The proposition continued to be debated in committee mainly concentrating on a suitable site. The planned position had always been opposite the White Hart Public House, but the available space proved to small and would impinge on the Hockey pitch. The preferred area was where the Bowling Green is now situated, but there were difficulties, due to smells from an open sewer running along that side of the recreation ground. That meant the whole area required considerable work and expense.
At the 1963 AGM it was stated levelling was necessary, and land drains would have to be laid, and the whole area completely weed killed before seeding could take place. It was hoped that seeding could take place in the autumn of 1964. In the summer of 1964 the groundsman, Mr Norman Bridges, complained of the still weed strewn state of the scheduled area and proposition was carried to lay a hard tennis court instead. Estimates were obtained for £850 for a tennis court and £2,850 for a Bowling Green but nothing more happened to either project until 1968.

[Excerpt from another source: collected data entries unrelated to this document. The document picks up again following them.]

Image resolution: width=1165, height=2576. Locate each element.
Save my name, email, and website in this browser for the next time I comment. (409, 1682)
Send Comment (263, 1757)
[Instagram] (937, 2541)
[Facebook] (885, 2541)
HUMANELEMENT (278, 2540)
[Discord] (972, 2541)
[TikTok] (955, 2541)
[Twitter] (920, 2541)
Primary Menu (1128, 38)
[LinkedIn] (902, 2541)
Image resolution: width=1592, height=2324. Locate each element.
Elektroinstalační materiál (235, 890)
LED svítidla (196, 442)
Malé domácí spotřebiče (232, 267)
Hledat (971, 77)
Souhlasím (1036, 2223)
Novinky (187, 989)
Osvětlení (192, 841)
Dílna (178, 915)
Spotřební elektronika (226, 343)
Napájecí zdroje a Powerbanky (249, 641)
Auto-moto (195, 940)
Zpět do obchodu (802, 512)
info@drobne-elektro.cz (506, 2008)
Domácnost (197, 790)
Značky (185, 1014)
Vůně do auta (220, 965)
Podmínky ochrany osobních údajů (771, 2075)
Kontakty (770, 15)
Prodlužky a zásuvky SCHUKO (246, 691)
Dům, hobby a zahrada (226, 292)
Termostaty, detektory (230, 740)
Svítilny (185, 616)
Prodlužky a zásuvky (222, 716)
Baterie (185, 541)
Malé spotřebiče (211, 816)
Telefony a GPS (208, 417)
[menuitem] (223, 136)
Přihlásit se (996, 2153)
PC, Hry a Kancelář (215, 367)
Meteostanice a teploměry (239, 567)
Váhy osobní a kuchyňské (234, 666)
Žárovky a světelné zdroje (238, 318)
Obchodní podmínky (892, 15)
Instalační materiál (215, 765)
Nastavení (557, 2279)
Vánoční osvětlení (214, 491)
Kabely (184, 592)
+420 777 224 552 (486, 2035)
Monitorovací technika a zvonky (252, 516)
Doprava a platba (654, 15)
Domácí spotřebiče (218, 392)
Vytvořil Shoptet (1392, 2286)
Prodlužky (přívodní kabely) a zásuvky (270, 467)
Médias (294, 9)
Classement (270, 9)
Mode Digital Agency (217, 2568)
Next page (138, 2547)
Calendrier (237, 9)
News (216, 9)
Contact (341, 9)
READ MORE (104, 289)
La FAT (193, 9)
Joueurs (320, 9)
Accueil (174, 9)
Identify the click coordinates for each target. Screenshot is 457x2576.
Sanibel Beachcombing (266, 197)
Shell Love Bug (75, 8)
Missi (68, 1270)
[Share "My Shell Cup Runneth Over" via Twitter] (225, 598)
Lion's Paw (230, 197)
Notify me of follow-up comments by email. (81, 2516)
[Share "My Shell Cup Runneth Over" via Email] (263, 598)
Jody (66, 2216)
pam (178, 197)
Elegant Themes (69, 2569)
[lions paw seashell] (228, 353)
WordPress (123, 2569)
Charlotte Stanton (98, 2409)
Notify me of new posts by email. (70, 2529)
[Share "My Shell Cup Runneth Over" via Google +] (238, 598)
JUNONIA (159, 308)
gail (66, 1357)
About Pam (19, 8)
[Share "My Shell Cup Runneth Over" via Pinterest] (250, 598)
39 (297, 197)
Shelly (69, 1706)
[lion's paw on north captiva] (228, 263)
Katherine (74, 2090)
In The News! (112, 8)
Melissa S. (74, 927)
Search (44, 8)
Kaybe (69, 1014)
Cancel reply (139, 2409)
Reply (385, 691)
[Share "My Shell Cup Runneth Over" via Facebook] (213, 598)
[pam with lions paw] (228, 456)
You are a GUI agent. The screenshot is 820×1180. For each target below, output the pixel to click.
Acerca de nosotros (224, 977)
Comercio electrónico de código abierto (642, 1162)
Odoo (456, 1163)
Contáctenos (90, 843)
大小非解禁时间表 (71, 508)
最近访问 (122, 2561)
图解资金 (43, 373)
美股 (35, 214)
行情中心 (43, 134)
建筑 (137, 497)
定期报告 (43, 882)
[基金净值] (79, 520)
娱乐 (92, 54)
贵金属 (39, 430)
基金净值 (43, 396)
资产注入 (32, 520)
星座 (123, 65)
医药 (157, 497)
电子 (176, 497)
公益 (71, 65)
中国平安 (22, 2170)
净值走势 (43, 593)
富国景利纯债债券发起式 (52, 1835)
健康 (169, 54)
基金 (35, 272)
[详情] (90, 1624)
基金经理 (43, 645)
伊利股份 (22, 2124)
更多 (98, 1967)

Mr Bert Ellis had done a lot of work on his own initiative in clearing weeds in the area and he was granted £200 to take charge of the project and asked that another public meeting be called to try and raise helpers. This time 19 attended who were all keen to get something started and a Bowling Section was formed in May 1968. Mr Jim Elliott was at the fore in the construction work and reported in early 1969 that drains had been laid and site levelling was proceeding. Extra top soil was provided by Mr John Clarke from Hellingly School where he was building a swimming pool and Mr Don Martin provided the transportation.
Work continued, preparing the area and was finally seeded in 1970 with hope that limited games could be played 1971. It was necessary to have a suitable building to use as a pavilion and Mr Chris Humpries who worked for Norman Sutton, a local builder, offered to do this work for the cost of materials only, while Norman loaned his equipment free of charge. The final cost to the club was £845.
The green was officially opened by Wing Commander Peake the Chairman of the Parish Council on the 13th May 1972. From these rudimentary beginnings the fine present day facility has grown.